00:09:43.220 | - You want those cells nice and smooth and slippery.
00:09:45.260 | - Nice and smooth, no sugar stuck to them,
00:09:47.100 | causing dysfunction.
00:09:48.440 | And because blood cells last for about nine to 120 days,
00:09:53.380 | hemoglobin A1c is giving us a basically a snapshot
00:09:56.920 | of average blood sugar levels over nine to 120 days.
00:10:01.420 | And if that average is higher, again,
00:10:03.540 | probably a sign that cells are rejecting glucose
00:10:06.440 | from the cell and it's causing a rise in the bloodstream.
00:10:09.500 | And then just talking about one other biomarker in that,
00:10:13.840 | that we talked about, which was blood pressure,
00:10:15.840 | people might say, well, how does blood pressure relate
00:10:17.900 | to like what's going on inside the cell,
00:10:19.720 | you know, in the mitochondria and whatnot?
00:10:22.700 | And a really, the fascinating link is that
00:10:25.040 | when that cell becomes insulin resistance,
00:10:28.200 | which again is a compensatory mechanism
00:10:30.700 | for mitochondrial dysfunction,
00:10:32.700 | the insulin is gonna rise in the blood
00:10:36.220 | 'cause the body's insulin resistant.
00:10:37.600 | So the body's gonna churn out more insulin
00:10:39.320 | to try and overcome the insulin block
00:10:40.880 | to drive the sugar into the cells.
00:10:42.240 | So insulin levels rise.
00:10:43.360 | Well, insulin is one of the key activators of nitric oxide,
00:10:48.360 | which is the molecule in the blood that dilates
00:10:51.160 | and relaxes blood vessels.
00:10:52.600 | And so when we become insulin resistant
00:10:54.560 | and we're not responding to that insulin signal,
00:10:57.940 | we end up getting less nitric oxide activity.

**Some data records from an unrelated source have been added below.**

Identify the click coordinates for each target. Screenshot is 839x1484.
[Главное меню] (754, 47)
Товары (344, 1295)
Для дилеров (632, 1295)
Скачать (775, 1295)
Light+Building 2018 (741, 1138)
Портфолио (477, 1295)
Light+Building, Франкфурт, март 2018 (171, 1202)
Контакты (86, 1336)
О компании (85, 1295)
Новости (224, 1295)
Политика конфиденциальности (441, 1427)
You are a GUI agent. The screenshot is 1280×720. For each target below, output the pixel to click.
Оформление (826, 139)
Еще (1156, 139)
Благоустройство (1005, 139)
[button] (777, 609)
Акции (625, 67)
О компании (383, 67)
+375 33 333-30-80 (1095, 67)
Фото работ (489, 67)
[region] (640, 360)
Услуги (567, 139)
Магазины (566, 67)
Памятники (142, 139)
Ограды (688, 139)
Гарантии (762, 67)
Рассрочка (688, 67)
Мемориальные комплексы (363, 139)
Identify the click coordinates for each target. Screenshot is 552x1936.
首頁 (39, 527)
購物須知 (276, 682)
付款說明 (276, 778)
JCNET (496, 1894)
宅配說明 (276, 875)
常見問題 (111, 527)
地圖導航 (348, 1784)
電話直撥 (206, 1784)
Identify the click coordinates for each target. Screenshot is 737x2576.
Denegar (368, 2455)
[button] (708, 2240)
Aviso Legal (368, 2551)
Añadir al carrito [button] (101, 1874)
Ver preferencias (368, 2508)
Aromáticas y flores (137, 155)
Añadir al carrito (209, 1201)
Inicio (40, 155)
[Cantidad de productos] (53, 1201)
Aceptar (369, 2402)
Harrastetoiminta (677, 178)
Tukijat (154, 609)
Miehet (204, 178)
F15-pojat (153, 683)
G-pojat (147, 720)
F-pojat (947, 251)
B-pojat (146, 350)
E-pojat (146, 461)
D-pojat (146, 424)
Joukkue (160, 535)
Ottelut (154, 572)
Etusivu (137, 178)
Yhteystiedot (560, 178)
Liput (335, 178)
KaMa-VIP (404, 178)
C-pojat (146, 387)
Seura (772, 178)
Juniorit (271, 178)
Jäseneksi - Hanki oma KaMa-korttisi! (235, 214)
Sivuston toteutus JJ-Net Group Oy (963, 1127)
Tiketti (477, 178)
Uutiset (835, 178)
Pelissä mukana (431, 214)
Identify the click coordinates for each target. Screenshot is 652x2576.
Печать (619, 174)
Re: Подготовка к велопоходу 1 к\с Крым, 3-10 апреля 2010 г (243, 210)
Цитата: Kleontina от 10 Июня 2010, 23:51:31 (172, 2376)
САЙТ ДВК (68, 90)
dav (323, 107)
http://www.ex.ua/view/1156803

00:10:59.880 | So this is how kind of looking at even these very basic,
00:11:03.200 | very cheap biomarkers through the lens
00:11:05.680 | of basic cellular physiology,
00:11:08.320 | we can start to see, man, my body might be like underpowered.
00:11:12.200 | I might have a mitochondrial issue here.
00:11:14.760 | So that's a few of those tests
00:11:17.120 | that we really wanna shoot for.